Package invarFC0

This article is about a function from ApCoCoA-2.

This page is about the InvFC0 package, which is about invariant theory for finite groups in characteristic 0. For a complete function list, see Category:Package invarFC0.

Mathematical Definitions

Let ${\displaystyle P=\mathbb {Q} [x_{1},\ldots ,x_{n}]}$ be the polynomial ring over the rational numbers in n indeterminates and let ${\displaystyle {\bf {x}}=(x_{1},\ldots ,x_{n})^{\rm {tr}}}$ be the column vector containing the indeterminates of P. Then a matrix group ${\displaystyle G\subseteq {\rm {GL}}_{n}(\mathbb {Q} )}$ acts on ${\displaystyle P}$ via

${\displaystyle G\times P\to P,({\mathcal {A}},f)\mapsto {\mathcal {A}}f:=f({\mathcal {A}}\cdot {\textbf {x}})}$

where

${\displaystyle f({\mathcal {A}}\cdot {\bf {x}})=f(a_{11}x_{1}+\cdots +a_{1n}x_{n},\ldots ,a_{n1}x_{1}+\cdots +a_{nn}x_{n})}$

for ${\displaystyle {\mathcal {A}}=(a_{ij})\in G}$. David Hilbert has proven in 1890 that the set

${\displaystyle P^{G}=\{f\in P\mid {\mathcal {A}}f=f{\text{ for all }}f\in P\}}$

is a finitely generated graded Q-subalgebra of P as long as G is a finite group. This package provides a function for computing a minimal generating set of this subalgebra and a function for computing a SAGBI basis of it.
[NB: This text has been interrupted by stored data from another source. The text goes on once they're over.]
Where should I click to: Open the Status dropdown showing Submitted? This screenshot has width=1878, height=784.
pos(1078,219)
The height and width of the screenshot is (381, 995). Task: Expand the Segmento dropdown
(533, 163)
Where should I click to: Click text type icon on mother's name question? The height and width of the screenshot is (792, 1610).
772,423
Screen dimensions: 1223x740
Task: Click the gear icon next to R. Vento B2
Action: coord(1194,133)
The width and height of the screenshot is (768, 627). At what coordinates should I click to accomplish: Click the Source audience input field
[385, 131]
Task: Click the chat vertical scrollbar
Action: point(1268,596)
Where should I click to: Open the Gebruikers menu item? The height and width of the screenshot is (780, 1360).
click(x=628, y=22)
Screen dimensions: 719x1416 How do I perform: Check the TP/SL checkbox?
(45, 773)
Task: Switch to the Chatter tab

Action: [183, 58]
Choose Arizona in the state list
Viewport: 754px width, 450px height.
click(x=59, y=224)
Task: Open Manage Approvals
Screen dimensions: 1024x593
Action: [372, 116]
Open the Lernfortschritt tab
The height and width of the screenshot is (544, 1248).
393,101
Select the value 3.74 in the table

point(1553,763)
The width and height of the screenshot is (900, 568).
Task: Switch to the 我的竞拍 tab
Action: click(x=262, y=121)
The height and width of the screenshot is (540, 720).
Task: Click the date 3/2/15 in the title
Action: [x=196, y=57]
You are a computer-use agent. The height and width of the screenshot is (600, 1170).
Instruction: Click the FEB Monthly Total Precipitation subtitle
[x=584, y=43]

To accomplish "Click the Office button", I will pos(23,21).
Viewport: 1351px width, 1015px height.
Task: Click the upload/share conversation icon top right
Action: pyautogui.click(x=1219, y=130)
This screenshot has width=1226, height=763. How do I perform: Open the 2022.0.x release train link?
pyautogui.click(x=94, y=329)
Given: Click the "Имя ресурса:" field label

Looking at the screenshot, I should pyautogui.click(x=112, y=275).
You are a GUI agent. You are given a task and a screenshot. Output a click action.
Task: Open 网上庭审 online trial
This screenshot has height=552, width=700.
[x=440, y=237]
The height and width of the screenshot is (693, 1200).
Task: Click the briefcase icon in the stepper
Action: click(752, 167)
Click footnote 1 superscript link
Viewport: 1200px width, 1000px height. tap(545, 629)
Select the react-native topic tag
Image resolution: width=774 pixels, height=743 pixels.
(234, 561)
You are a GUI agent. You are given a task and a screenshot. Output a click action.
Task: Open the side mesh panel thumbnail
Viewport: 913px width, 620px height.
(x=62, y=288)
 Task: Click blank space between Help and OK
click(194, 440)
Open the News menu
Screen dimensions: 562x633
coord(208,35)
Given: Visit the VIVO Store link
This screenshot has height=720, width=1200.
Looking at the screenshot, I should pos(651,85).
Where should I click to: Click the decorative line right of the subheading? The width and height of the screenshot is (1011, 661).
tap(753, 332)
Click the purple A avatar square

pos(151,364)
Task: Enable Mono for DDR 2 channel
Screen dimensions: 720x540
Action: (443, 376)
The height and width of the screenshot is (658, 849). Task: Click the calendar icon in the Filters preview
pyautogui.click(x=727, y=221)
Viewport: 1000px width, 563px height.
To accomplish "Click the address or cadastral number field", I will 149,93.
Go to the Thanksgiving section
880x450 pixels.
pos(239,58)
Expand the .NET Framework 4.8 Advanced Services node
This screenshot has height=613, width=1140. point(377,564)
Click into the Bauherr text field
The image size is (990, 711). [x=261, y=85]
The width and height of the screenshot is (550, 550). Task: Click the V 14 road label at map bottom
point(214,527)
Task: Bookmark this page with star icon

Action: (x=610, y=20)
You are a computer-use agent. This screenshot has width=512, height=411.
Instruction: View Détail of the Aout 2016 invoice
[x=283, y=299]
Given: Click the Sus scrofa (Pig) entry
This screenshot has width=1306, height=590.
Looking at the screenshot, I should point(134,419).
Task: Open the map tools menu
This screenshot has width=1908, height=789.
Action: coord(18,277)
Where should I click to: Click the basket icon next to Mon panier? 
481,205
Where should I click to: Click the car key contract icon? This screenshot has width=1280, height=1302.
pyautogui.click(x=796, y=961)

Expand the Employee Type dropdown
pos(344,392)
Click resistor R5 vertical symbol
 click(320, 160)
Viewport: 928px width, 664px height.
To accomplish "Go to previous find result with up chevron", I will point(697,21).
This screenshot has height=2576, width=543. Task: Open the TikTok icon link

For details about the algorithms, see Harm Derksen, Gregor Kemper: Computational invariant theory or B. Andraschko, Computational Invariant Theory For Finite Matrix Groups.

Package Description

Given a list G of matrices over a polynomial ring P that form a multiplicative group and a positive integer d, one can call the functions

InvFC0.SAGBI(G);
InvFC0.SAGBI(G,d);
InvFC0.MinGens(G);
InvFC0.MinGens(G,d);

In the first case, a SAGBI basis of ${\displaystyle P^{G}}$ is computed if a finite one exists. If no finite SAGBI basis exists, this function does not terminate, therefore one can use the second call to specify a degree d such that a d-truncated SAGBI basis is computed. Note that as it is the case for Gröbner bases, the term ordering is given by the ring P.

The last two calls work in the same way, but produce a minimal homogeneous system of generators for ${\displaystyle P^{G}}$. By Hilbert's finiteness theorem, both of them terminate, but it is also possible to specify a degree to obtain a truncated homogeneous generating system.